[Extracted entries Boundary: Start]
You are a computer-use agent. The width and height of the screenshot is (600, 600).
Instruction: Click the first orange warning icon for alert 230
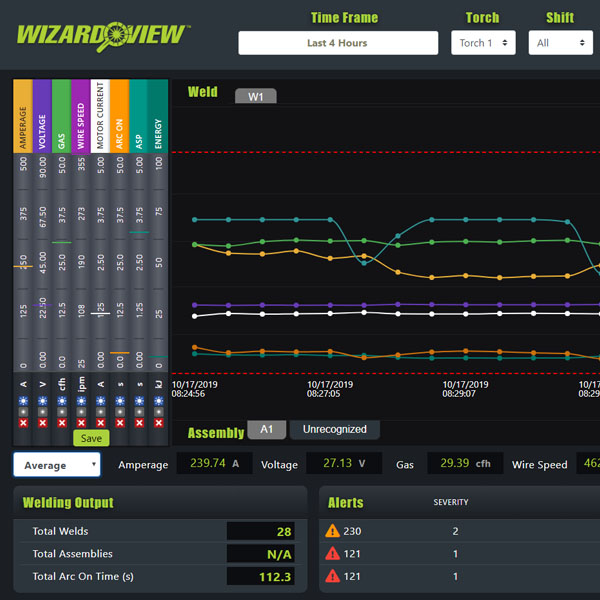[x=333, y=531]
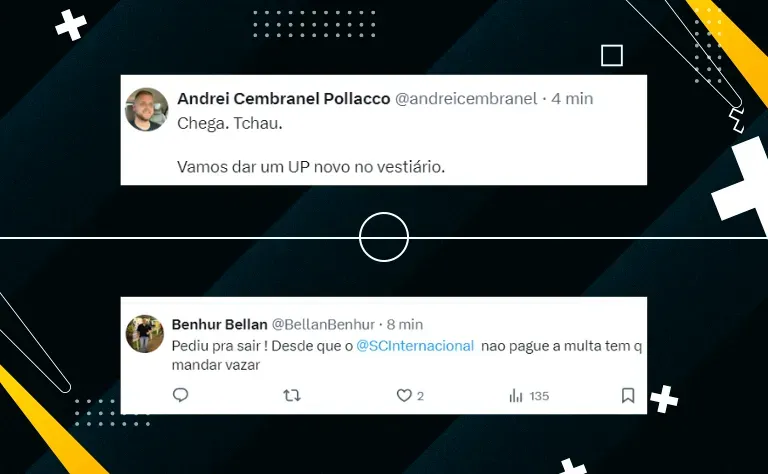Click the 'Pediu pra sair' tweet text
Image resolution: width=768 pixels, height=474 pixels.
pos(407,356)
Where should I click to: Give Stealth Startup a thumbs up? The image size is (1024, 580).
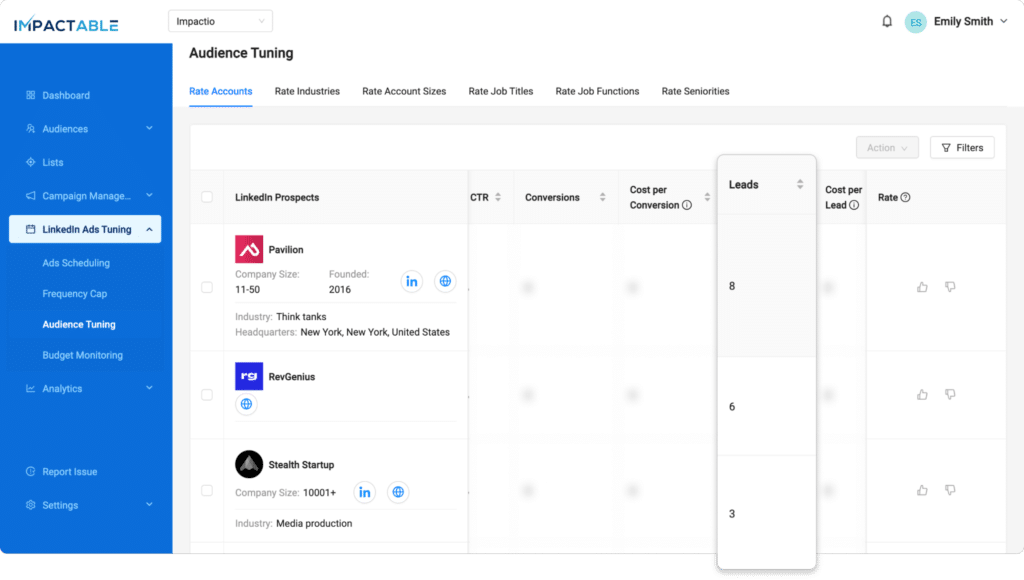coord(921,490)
[Extracted entries Boundary: End]
## Exercise brief
Each entry above is to be given again exactly, and any image in it is to be dropped.

## Answer box
You are a computer-use agent. The width and height of the screenshot is (600, 600).
Instruction: Click the first orange warning icon for alert 230
[x=333, y=531]
Click the 'Pediu pra sair' tweet text
Image resolution: width=768 pixels, height=474 pixels.
pos(407,356)
Where should I click to: Give Stealth Startup a thumbs up? The image size is (1024, 580).
coord(921,490)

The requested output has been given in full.